> GIVEN TEXT
::::
On Sep 30, 3:47 am, Summercool <[EMAIL PROTECTED]> wrote:
> I wonder which language allows you to change an argument's value?
> like:
>
> foo(&a) {
>   a = 3
>
> }
>
> n = 1
> print n
>
> foo(n)     # passing in n, not &n
> print n
>
> and now n will be 3.  I think C++ and PHP can let you do that, using
> their reference (alias) mechanism.  And C, Python, and Ruby probably
> won't let you do that.  What about Java and Perl?
>
> is there any way to prevent a function from changing the argument's
> value?
::::
> TASKS FOR THIS EXERCISE
A. In the argument-passing post, which two languages does the writer believe allow a function to change an argument's value through a reference mechanism?
B. Pick up the argument-passing post after its final sentence and continue it in the same style.

> PROVIDED MATERIAL
::::
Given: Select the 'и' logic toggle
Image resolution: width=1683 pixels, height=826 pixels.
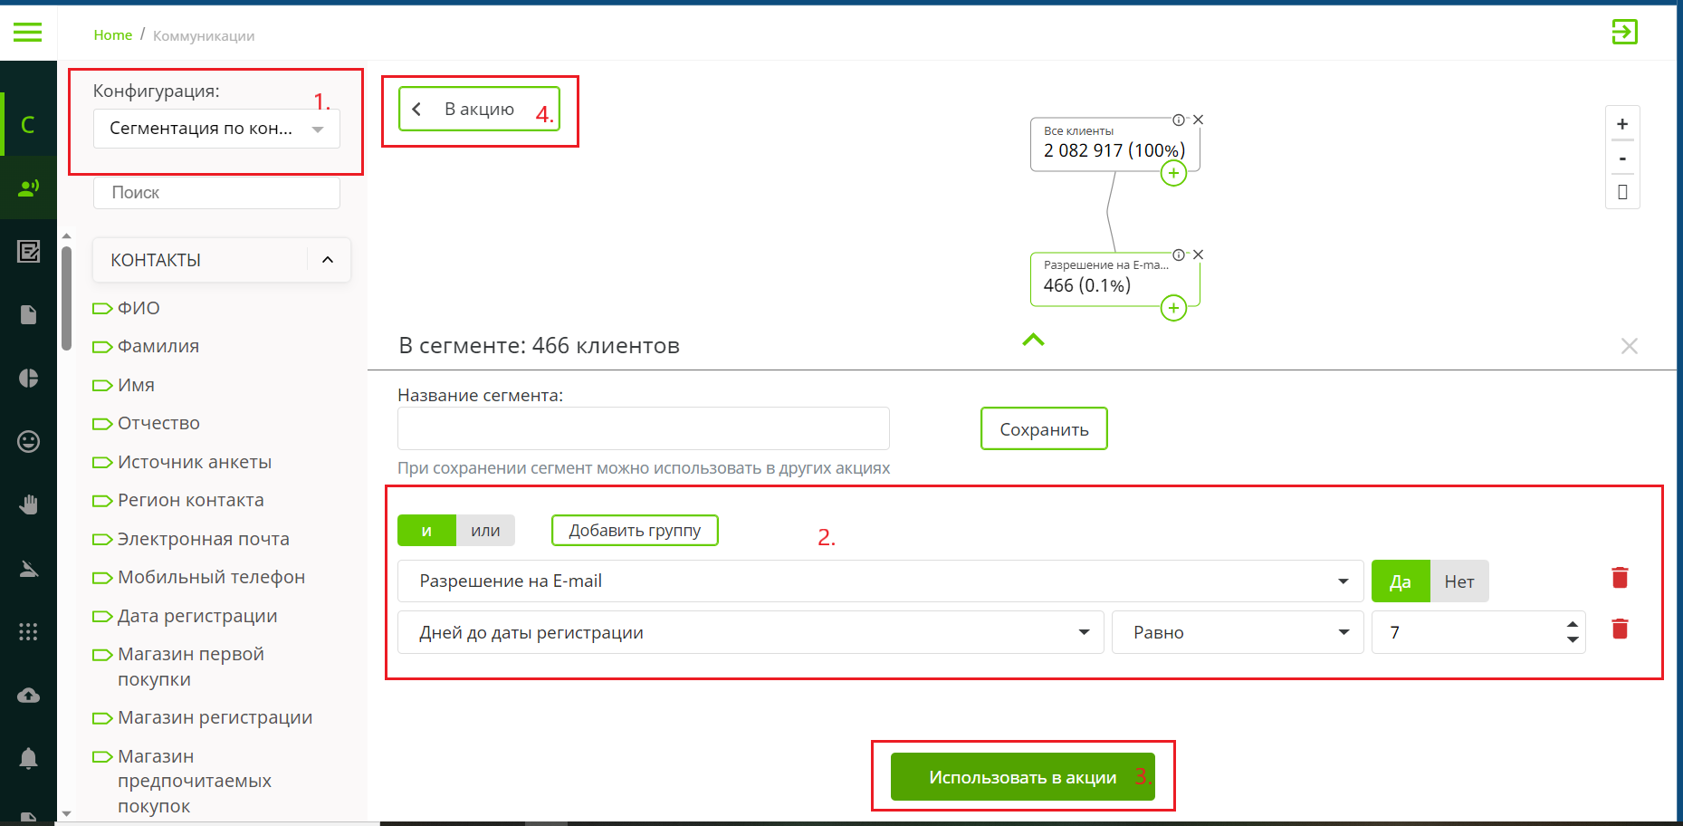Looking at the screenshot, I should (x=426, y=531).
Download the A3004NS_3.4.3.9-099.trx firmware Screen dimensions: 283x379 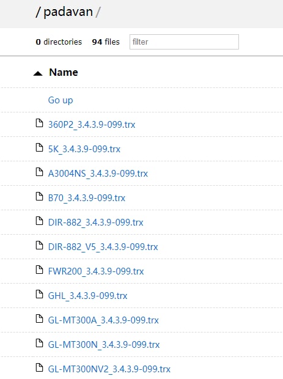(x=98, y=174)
::::
> ANSWERS TO EACH TASK
A. C++ and PHP

B.
>
> isn't "what i pass in, the function can modify it" not a desireable
> behavior if i am NOT passing in the address of my argument?  For one
> thing, if we use a module, and call some functions in that module, and
> the module's author made some changes to his code, then we have no way
> of knowing what we pass in could get changed.  Of course, if it is in
> Java, Python, and Ruby, and we pass in a reference to object (not C+
> +'s meaning of alias reference), so the object can get changed, but
> that can be expected, vs passing in n, when n = 1.  Even when it is
> Ruby, when everything is an object, passing n in when n = 1 won't ever
> make n become 3.  Is there a way to prevent it from happening in the
> languages that allows it?

Some would say that in truely good OO design, the state should be
protected by the object (not the constness of the reference to the
object)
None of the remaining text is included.